Anyway. My point is, we need more backend compiler engineers on WG21 and not just front end, library, and language lawyer guys.

I argued then that if instead noexcept violations were undefined, we could ignore all this, and instead just treat it as the pure optimization it was being marketed as (ie, help prove a region can't throw, so we can elide entire try/catch blocks etc). The reaction to my suggestion was not positive.

terrymah · a year ago

Oh, cool! I googled myself and someone actually archived the slides from the talk I gave. I think it holds up pretty well today

https://github.com/TriangleCppDevelopersGroup/TerryMahaffeyC...

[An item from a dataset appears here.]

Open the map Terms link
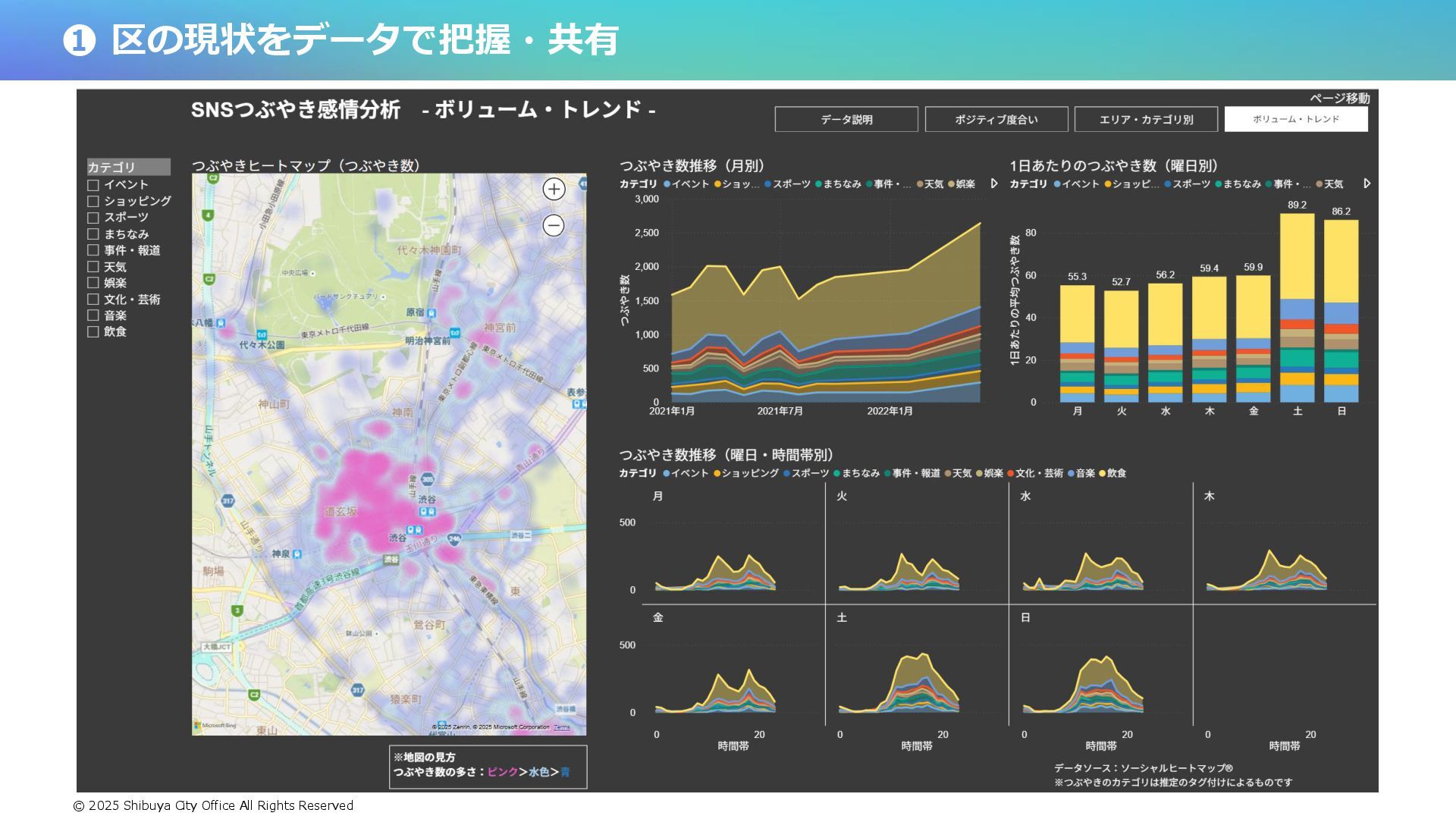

*edit except the stuff about fastlink

*edit 2 also I have since added a heuristic bonus for the "inline" keyword because I could no longer stand the irony of "inline" not having anything to do with inlining

*edit 3 ok, also statements like "consider doing X if you have no security exposure" haven't held up well

jahnu · a year ago

Props for the edits ;)

I would be very interested in an updated blog post on this if you felt so inclined!

pjmlp · a year ago

> Anyway. My point is, we need more backend compiler engineers on WG21 and not just front end, library, and language lawyer guys.

Even better, the current way of working is broken, WG21 should only discuss papers that come with a preview implementation, just like in other language ecosystems.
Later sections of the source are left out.